• **GIVEN INSTRUCTION**:
Reproduce the lines below verbatim, starting with the line that contains "Click the word" and continuing through the last line.

• **Click-target data**:

● ● ● ● ● ● ●

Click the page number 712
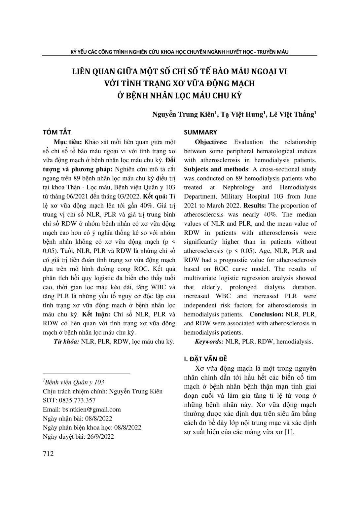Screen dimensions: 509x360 click(48, 454)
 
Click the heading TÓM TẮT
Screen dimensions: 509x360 click(57, 132)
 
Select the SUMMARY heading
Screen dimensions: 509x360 click(200, 132)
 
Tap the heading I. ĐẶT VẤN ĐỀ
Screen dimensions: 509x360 click(205, 359)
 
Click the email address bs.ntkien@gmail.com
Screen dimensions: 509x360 click(91, 409)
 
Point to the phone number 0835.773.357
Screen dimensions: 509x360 click(77, 400)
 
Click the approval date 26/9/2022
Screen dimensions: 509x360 click(99, 436)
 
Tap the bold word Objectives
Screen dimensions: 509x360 click(210, 142)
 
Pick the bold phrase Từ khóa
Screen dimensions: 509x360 click(66, 342)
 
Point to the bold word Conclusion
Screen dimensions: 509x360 click(266, 314)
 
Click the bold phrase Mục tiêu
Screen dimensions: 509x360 click(67, 142)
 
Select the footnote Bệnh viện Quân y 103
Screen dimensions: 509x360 click(74, 382)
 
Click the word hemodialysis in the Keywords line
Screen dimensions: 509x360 click(294, 342)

● ● ● ● ● ● ●

• **WORKED SOLUTION**:
Click the word hemodialysis in the Keywords line
Screen dimensions: 509x360 click(294, 342)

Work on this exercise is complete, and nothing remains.